Cherrypicking an offset

kafka-topics --bootstrap-server localhost:9092 --create --topic foo2 --partitions 1 --replication-factor 1
kafka-console-producer --bootstrap-server localhost:9092 --topic foo2
>1
>2
>3
>4
>5
>6
>7
>8
>9
>^C% 
curl -s -XPOST -H 'Content-Type: application/json' -H 'Accept: application/json' http://localhost:8083/connectors -d '
{
    "name": "my-connector2",
    "config": {
		"connector.class": "org.apache.kafka.connect.mirror.MirrorSourceConnector",
	    "source.cluster.bootstrap.servers": "localhost:9092",
	    "target.cluster.bootstrap.servers":"localhost:9092",
	    "source.cluster.alias": "source",
	    "topics": "foo2",
		"key.converter": "org.apache.kafka.connect.converters.ByteArrayConverter",
		"value.converter": "org.apache.kafka.connect.converters.ByteArrayConverter",
		"schemas.enable": false
    }
}' | jq .
curl -s -XGET http://localhost:8083/connectors/my-connector2/offsets | jq .
{
  "offsets": [
    {
      "partition": {
        "cluster": "source",
        "partition": 0,
        "topic": "foo2"
      },
      "offset": {
        "offset": 7
      }
    }
  ]
}
curl -s -XPUT http://localhost:8083/connectors/my-connector2/stop | jq .
curl -s -XPATCH -H 'Content-Type: application/json' -H 'Accept: application/json' http://localhost:8083/connectors/my-connector2/offsets -d '
{
  "offsets": [
    {
      "partition": {
        "cluster": "source",
        "partition": 0,
        "topic": "foo2"
      },
      "offset": {
        "offset": 3
      }
    }
  ]
}' | jq .
{
  "message": "The offsets for this connector have been altered successfully"
}
curl -s -XPUT http://localhost:8083/connectors/my-connector2/resume | jq .
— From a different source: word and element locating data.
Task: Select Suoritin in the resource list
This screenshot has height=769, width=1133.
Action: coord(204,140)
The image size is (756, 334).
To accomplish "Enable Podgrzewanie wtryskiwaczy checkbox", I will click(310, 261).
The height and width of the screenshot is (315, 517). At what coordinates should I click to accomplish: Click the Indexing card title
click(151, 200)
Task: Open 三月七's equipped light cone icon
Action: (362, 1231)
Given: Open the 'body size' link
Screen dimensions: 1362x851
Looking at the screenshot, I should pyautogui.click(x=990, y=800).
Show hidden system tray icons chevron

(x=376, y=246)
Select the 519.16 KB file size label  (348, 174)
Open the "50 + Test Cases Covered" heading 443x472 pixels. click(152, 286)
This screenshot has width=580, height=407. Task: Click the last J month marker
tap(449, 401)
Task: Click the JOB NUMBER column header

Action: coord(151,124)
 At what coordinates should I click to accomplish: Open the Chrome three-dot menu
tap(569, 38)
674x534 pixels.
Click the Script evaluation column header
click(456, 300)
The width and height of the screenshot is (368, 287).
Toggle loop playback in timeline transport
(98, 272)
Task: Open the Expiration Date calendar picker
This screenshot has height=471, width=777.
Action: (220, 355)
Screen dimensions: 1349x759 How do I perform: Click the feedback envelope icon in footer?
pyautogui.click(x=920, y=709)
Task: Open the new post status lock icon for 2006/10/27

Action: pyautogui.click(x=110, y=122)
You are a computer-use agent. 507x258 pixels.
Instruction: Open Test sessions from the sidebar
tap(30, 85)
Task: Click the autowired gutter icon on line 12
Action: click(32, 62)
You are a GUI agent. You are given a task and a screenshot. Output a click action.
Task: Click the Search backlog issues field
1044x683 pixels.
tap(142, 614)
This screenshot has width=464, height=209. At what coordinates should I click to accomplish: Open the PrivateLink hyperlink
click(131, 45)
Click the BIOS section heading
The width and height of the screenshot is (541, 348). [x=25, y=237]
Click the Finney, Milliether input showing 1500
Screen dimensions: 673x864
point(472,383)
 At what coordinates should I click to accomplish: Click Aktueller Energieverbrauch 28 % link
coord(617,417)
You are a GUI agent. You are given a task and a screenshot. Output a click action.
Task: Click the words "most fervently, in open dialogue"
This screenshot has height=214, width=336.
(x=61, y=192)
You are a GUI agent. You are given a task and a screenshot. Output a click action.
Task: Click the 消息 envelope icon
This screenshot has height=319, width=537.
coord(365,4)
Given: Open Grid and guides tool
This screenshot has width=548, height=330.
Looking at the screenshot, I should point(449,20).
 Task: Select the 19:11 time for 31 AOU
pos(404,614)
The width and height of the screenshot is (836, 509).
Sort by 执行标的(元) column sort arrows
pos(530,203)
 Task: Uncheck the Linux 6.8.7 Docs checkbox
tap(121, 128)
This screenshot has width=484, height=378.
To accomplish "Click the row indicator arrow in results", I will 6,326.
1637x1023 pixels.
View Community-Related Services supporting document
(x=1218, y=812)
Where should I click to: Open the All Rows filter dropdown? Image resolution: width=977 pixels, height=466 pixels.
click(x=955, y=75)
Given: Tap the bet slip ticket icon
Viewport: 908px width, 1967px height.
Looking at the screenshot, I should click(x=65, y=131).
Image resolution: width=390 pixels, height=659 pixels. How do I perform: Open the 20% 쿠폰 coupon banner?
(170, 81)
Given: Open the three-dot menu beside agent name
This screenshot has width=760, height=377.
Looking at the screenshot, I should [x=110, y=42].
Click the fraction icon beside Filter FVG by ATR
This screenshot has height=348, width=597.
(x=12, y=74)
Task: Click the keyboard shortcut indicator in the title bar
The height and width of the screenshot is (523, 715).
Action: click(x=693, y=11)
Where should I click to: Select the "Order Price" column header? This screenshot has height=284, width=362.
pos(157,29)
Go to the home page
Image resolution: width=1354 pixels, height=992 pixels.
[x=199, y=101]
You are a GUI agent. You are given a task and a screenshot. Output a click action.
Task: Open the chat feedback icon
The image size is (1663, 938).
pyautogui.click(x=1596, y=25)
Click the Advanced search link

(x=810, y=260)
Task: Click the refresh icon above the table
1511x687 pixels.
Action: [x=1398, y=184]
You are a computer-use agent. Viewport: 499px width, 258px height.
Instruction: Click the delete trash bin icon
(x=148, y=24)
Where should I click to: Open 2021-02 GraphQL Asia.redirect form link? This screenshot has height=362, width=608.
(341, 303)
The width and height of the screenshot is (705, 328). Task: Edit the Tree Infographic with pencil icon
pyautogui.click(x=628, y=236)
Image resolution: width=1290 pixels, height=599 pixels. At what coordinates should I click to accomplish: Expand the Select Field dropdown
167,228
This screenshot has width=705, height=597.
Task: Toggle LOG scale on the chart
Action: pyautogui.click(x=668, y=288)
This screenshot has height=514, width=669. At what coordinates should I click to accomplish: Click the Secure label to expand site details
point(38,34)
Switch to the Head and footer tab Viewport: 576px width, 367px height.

Configure a Sink Connector (Shell Sink)

Find more information about the connector here After installing it:

curl -s -XGET http://localhost:8083/connector-plugins | jq .
[
  {
    "class": "uk.co.threefi.connect.shell.ShellSinkConnector",
    "type": "sink",
    "version": "5.1.0"
  },
  {
    "class": "org.apache.kafka.connect.mirror.MirrorCheckpointConnector",
    "type": "source",
    "version": "3.6.0"
  },
  {
    "class": "org.apache.kafka.connect.mirror.MirrorHeartbeatConnector",
    "type": "source",
    "version": "3.6.0"
  },
  {
    "class": "org.apache.kafka.connect.mirror.MirrorSourceConnector",
    "type": "source",
    "version": "3.6.0"
  }
]

Let's create the connector

curl -s -XPOST -H 'Content-Type: application/json' -H 'Accept: application/json' http://localhost:8083/connectors -d '
{
    "name": "my-sink-connector",
    "config": {
		"connector.class" : "uk.co.threefi.connect.shell.ShellSinkConnector",
        "tasks.max" : "1", 
        "shell.command" : "echo \"${value}\" >> /tmp/foo2",
        "topics" : "foo2",
		"schemas.enable" : false
    }
}' | jq .

Let's update the offset, note the payload that is different than source connector!

curl -s -XPUT http://localhost:8083/connectors/my-sink-connector/stop | jq .
curl -s -XPATCH -H 'Content-Type: application/json' -H 'Accept: application/json' http://localhost:8083/connectors/my-sink-connector/offsets -d '
{
  "offsets": [
    {
      "partition": {
        "kafka_topic": "foo2",
        "kafka_partition": 0
      },
      "offset": {
        "kafka_offset": 0
      }
    }
  ]
}' | jq .

Check the return message!

{
  "message": "The Connect framework-managed offsets for this connector have been altered successfully. However, if this connector manages offsets externally, they will need to be manually altered in the system that the connector uses."